Problem statement =>
Your answer should be one number, the count of lines in the entries holding the word "agent".

Dataset excerpts
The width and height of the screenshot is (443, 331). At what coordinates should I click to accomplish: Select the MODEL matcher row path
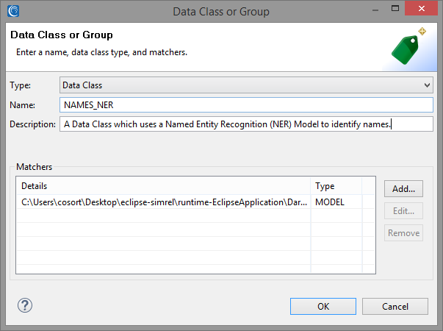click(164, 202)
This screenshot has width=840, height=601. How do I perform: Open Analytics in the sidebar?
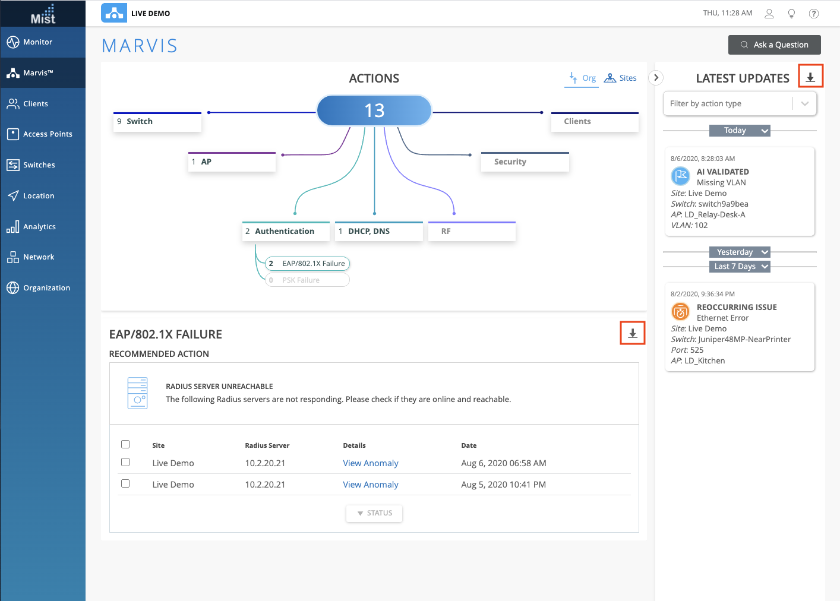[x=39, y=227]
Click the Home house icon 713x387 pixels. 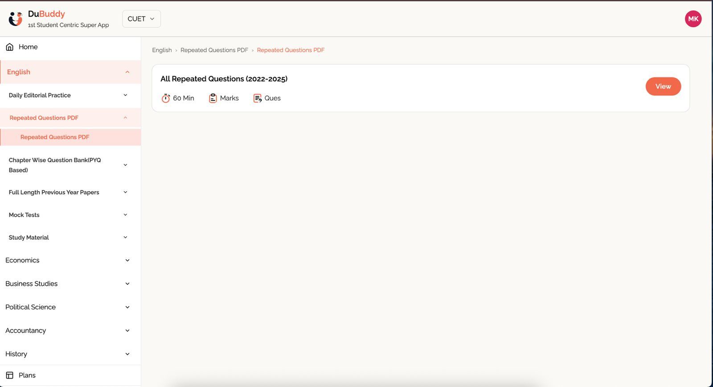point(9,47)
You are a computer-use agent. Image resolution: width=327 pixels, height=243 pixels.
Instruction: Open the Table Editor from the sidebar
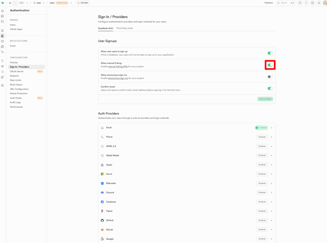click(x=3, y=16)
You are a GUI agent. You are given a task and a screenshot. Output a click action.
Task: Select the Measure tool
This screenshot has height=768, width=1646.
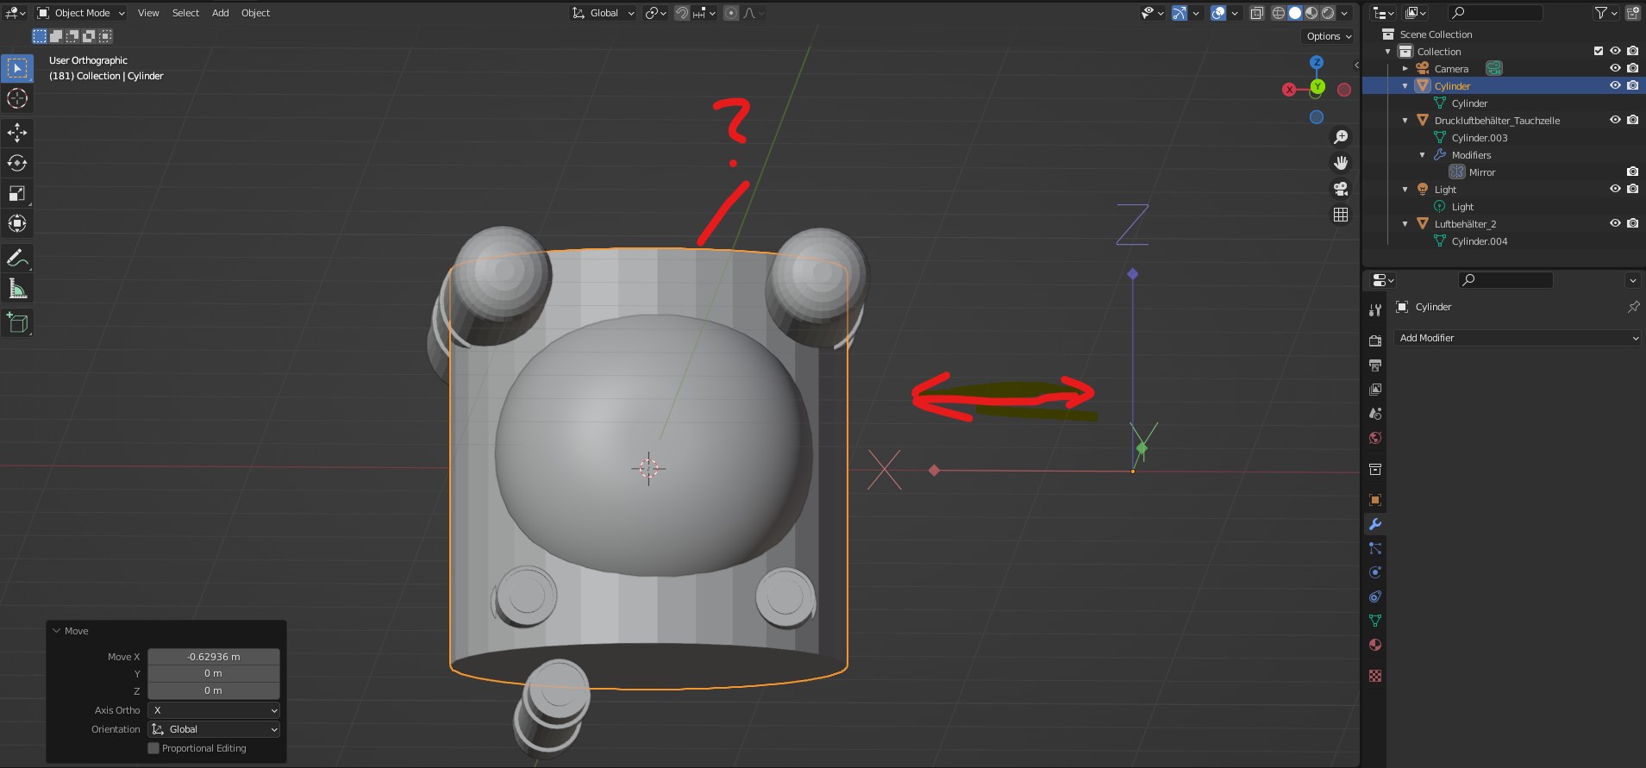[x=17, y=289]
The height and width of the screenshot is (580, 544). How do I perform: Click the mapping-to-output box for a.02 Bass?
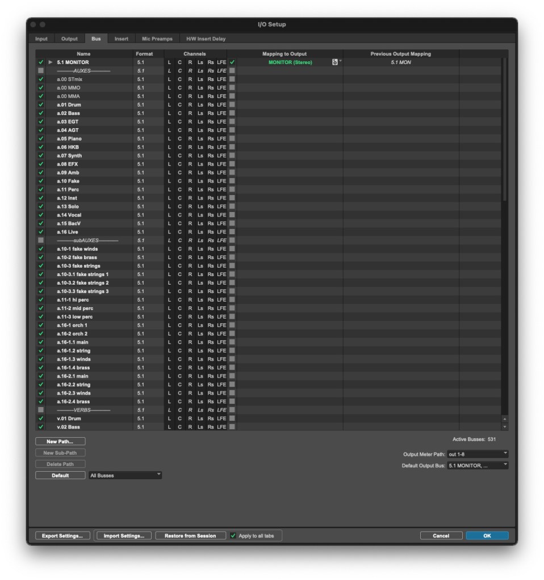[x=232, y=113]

* * *

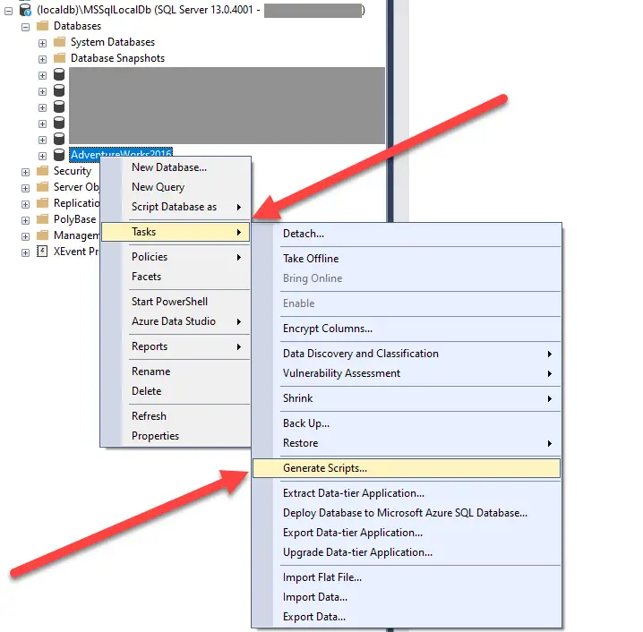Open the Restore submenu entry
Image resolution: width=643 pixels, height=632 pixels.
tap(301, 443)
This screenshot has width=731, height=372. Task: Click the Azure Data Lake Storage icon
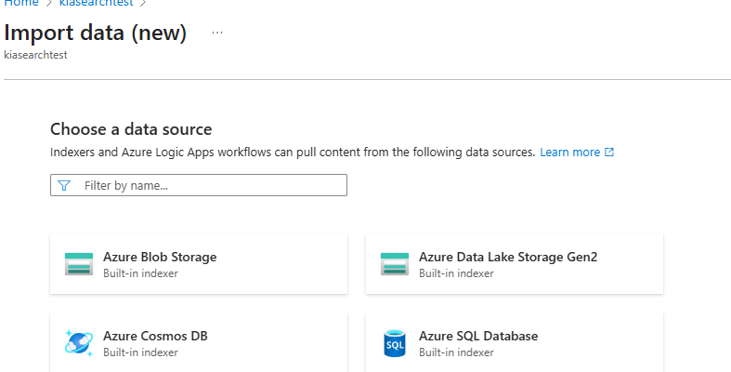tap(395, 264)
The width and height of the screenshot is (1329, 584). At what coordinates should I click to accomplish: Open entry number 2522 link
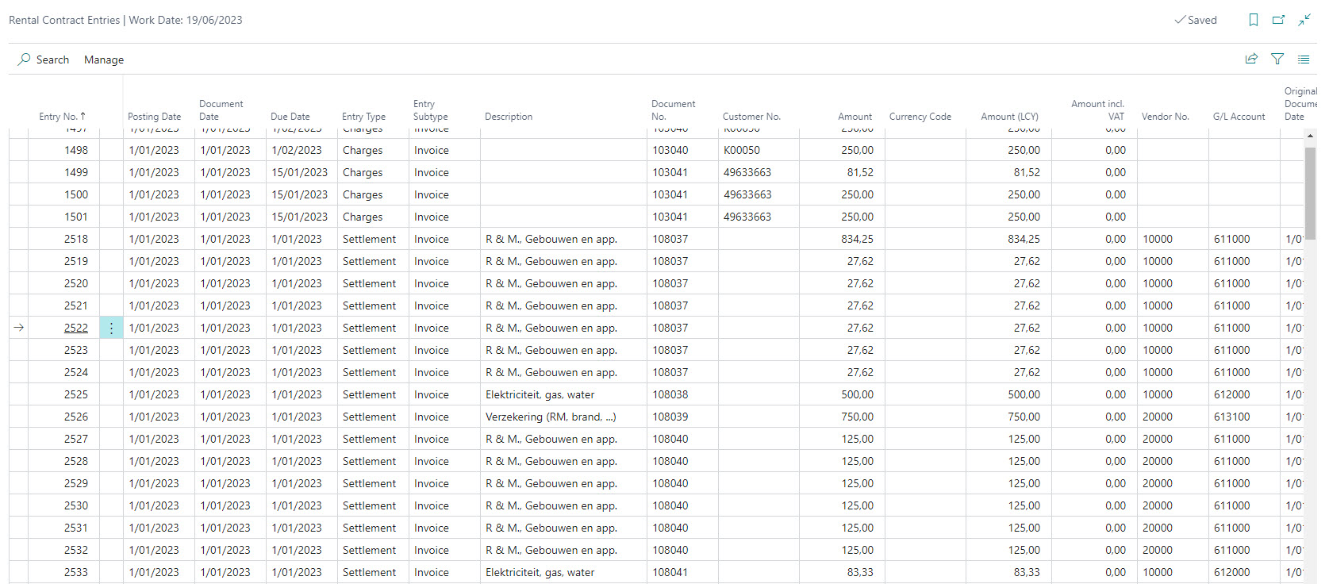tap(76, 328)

Finished task =>
2